Stored data:

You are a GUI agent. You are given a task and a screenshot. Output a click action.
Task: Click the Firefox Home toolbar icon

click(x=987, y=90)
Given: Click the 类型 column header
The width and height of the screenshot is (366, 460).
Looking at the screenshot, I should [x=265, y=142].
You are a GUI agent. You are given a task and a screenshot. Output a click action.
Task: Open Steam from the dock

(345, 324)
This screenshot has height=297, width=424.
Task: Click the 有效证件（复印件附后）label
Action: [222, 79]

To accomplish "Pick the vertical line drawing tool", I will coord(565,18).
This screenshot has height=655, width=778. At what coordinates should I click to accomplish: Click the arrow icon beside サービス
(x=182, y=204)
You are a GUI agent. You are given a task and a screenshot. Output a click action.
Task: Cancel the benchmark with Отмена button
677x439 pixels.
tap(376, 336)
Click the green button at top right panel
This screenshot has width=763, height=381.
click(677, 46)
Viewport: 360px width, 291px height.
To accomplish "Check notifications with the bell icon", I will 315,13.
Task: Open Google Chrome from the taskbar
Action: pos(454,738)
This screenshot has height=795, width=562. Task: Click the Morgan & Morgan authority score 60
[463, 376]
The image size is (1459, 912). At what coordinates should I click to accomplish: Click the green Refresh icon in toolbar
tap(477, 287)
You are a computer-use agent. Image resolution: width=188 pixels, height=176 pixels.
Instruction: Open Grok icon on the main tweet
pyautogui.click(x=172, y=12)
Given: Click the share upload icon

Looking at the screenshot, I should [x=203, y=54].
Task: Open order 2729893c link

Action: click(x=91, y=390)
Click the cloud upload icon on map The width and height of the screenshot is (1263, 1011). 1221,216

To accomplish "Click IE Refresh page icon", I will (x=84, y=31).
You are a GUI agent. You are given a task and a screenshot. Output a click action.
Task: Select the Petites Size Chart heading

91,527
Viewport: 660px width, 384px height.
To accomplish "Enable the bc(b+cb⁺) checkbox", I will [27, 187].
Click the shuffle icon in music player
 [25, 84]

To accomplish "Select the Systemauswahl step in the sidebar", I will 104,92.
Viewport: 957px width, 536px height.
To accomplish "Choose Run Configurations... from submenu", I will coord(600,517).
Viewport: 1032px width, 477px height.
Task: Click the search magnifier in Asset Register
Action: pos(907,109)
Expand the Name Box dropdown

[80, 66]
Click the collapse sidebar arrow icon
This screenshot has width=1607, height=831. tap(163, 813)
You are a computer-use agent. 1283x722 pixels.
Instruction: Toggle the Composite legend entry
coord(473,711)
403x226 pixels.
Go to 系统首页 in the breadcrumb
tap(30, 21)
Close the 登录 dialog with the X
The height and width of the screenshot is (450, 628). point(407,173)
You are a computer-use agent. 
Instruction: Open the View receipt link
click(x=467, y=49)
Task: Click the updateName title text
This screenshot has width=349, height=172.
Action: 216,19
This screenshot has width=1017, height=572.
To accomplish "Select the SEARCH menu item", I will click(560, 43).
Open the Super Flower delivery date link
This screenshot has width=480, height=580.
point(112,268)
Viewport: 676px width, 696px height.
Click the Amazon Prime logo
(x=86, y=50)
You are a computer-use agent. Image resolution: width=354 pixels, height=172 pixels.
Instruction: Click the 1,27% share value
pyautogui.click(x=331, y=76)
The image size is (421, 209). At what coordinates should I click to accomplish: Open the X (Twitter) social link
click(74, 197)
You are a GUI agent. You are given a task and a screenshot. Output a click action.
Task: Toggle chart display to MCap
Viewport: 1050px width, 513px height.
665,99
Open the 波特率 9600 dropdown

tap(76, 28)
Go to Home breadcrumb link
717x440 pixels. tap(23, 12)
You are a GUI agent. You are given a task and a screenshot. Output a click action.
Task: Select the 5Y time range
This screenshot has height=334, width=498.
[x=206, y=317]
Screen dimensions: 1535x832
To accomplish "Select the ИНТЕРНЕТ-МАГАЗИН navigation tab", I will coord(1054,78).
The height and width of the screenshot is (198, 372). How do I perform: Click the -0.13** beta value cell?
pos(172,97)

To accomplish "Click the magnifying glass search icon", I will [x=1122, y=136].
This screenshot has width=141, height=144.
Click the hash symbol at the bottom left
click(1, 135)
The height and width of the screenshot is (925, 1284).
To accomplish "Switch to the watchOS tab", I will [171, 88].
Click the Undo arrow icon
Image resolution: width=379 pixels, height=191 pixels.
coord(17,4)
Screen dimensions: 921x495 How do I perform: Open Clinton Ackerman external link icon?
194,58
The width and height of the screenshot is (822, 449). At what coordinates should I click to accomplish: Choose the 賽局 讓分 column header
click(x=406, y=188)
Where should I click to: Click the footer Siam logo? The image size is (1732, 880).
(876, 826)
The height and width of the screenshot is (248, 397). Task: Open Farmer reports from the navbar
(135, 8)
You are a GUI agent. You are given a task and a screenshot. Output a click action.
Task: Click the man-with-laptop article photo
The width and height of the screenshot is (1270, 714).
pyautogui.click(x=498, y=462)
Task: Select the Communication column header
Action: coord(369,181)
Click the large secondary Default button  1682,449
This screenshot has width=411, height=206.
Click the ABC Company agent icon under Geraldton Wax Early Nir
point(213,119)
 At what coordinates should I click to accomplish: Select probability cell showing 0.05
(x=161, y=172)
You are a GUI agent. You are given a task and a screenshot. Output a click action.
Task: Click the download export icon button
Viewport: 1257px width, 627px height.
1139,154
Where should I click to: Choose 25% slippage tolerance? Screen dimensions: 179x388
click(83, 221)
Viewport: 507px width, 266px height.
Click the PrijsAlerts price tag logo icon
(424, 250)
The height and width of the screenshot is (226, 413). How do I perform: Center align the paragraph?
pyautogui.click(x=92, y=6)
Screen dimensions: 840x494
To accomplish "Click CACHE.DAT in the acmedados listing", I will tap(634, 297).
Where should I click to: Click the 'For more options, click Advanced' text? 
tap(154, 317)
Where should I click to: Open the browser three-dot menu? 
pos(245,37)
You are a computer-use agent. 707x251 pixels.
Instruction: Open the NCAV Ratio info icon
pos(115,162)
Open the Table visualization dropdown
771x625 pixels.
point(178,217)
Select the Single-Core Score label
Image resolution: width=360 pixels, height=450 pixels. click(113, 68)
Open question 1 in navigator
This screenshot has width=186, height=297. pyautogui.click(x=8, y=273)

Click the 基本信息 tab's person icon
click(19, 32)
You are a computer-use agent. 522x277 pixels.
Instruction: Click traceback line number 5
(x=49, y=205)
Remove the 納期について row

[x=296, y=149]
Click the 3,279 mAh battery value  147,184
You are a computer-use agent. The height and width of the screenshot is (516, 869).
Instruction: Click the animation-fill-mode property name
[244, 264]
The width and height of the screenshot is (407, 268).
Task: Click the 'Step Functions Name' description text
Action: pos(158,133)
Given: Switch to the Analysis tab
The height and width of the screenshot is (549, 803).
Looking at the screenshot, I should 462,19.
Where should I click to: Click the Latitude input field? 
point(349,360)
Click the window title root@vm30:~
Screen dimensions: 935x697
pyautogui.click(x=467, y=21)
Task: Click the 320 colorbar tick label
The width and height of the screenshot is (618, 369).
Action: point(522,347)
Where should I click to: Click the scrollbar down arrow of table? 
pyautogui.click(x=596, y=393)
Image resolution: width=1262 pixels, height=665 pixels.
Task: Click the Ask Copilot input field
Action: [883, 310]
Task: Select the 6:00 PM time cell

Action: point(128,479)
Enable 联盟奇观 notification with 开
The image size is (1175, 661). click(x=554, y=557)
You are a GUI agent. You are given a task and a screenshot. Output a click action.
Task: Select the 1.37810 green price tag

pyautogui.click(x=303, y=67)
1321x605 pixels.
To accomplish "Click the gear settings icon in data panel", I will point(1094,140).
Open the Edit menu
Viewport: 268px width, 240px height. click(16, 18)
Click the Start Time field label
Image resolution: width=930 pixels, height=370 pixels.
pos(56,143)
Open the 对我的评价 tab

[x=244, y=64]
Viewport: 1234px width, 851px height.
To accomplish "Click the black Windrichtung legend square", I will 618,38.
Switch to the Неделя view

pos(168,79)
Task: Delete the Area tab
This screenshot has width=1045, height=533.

_Work to be completed_
Whenever a line of the data includes "title", copy that line.

_Reply_
Task: Click the updateName title text
Click the window title root@vm30:~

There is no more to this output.